> **Work instruction**
Print the records below from the first line through the line containing "Screen dimensions: 1470x647", both included, word for word.

> **Source material**
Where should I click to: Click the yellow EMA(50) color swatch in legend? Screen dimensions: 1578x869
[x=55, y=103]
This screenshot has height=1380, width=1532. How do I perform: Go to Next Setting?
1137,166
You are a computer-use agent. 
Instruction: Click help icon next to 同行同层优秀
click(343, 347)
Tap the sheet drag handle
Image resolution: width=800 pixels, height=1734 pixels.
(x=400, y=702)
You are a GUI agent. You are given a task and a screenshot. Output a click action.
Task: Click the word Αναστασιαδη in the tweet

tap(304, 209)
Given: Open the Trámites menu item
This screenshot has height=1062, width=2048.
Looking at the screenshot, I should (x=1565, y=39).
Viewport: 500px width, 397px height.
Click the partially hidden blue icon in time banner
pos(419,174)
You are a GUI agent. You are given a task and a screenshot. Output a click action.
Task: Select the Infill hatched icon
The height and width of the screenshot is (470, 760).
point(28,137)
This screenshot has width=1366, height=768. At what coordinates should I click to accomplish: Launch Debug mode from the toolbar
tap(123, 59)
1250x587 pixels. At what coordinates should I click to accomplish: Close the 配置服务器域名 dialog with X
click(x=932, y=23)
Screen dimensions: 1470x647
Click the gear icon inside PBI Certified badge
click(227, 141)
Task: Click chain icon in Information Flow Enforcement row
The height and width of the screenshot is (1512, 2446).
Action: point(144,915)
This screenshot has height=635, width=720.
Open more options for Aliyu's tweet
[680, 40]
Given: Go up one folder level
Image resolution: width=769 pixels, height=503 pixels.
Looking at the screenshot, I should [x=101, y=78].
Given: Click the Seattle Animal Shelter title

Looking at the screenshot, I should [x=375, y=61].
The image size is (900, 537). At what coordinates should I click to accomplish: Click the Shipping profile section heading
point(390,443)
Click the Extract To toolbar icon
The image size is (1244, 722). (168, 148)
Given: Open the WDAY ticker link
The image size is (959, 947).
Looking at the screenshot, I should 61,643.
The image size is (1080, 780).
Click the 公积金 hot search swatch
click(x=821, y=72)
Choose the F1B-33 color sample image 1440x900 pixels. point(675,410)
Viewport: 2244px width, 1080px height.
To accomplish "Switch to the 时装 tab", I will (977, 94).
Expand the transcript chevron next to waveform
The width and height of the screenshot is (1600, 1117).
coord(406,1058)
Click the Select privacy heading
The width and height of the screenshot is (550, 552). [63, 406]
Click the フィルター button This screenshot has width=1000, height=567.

> **Expected output**
Where should I click to: Click the yellow EMA(50) color swatch in legend? Screen dimensions: 1578x869
[x=55, y=103]
This screenshot has height=1380, width=1532. How do I perform: Go to Next Setting?
1137,166
You are a computer-use agent. 
Instruction: Click help icon next to 同行同层优秀
click(343, 347)
Tap the sheet drag handle
Image resolution: width=800 pixels, height=1734 pixels.
(x=400, y=702)
You are a GUI agent. You are given a task and a screenshot. Output a click action.
Task: Click the word Αναστασιαδη in the tweet

tap(304, 209)
Given: Open the Trámites menu item
This screenshot has height=1062, width=2048.
Looking at the screenshot, I should (x=1565, y=39).
Viewport: 500px width, 397px height.
Click the partially hidden blue icon in time banner
pos(419,174)
You are a GUI agent. You are given a task and a screenshot. Output a click action.
Task: Select the Infill hatched icon
The height and width of the screenshot is (470, 760).
point(28,137)
This screenshot has width=1366, height=768. At what coordinates should I click to accomplish: Launch Debug mode from the toolbar
tap(123, 59)
1250x587 pixels. At what coordinates should I click to accomplish: Close the 配置服务器域名 dialog with X
click(x=932, y=23)
Screen dimensions: 1470x647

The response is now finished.